(Brief): In this exercise, return only the lines that run from the line with "Click the filter funnel icon" to the end of the entries below, both included. Pictures are not copied.
:: Exercise data ::
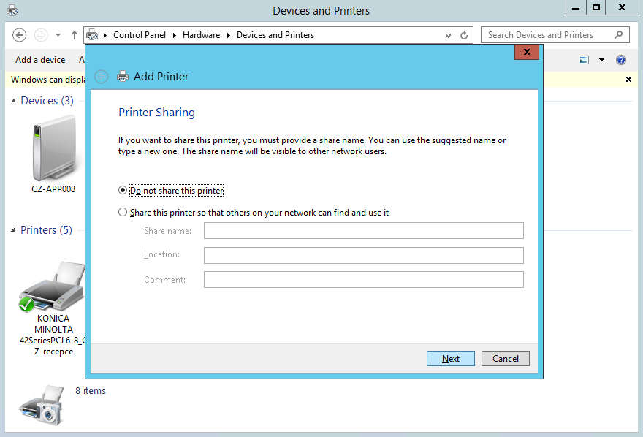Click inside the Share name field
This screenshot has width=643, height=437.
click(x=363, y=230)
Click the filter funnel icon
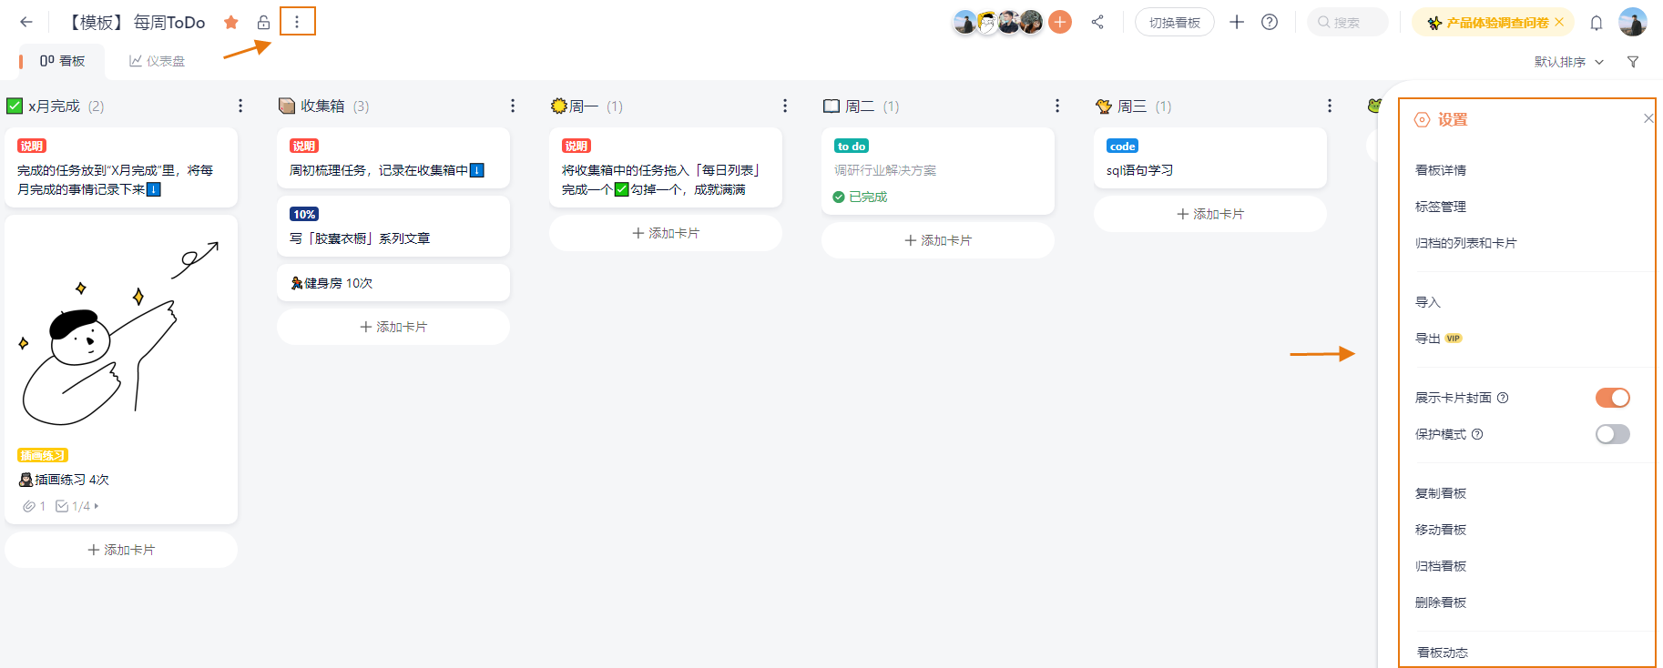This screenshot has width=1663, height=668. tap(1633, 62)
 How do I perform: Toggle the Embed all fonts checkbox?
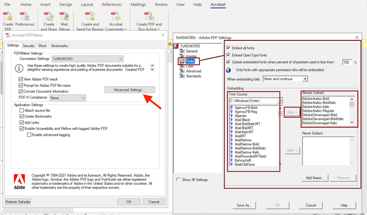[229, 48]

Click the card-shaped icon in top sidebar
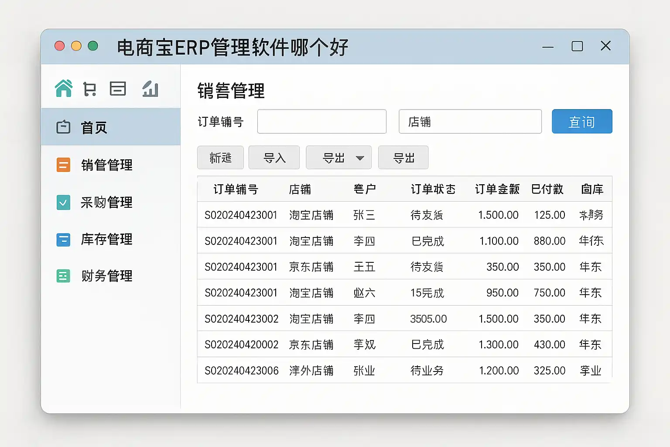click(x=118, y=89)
:::
(Expected answer):
Click the filter funnel icon
This screenshot has width=1663, height=668. tap(1633, 62)
 How do I perform: Toggle the Embed all fonts checkbox?
[229, 48]

Click the card-shaped icon in top sidebar
click(x=118, y=89)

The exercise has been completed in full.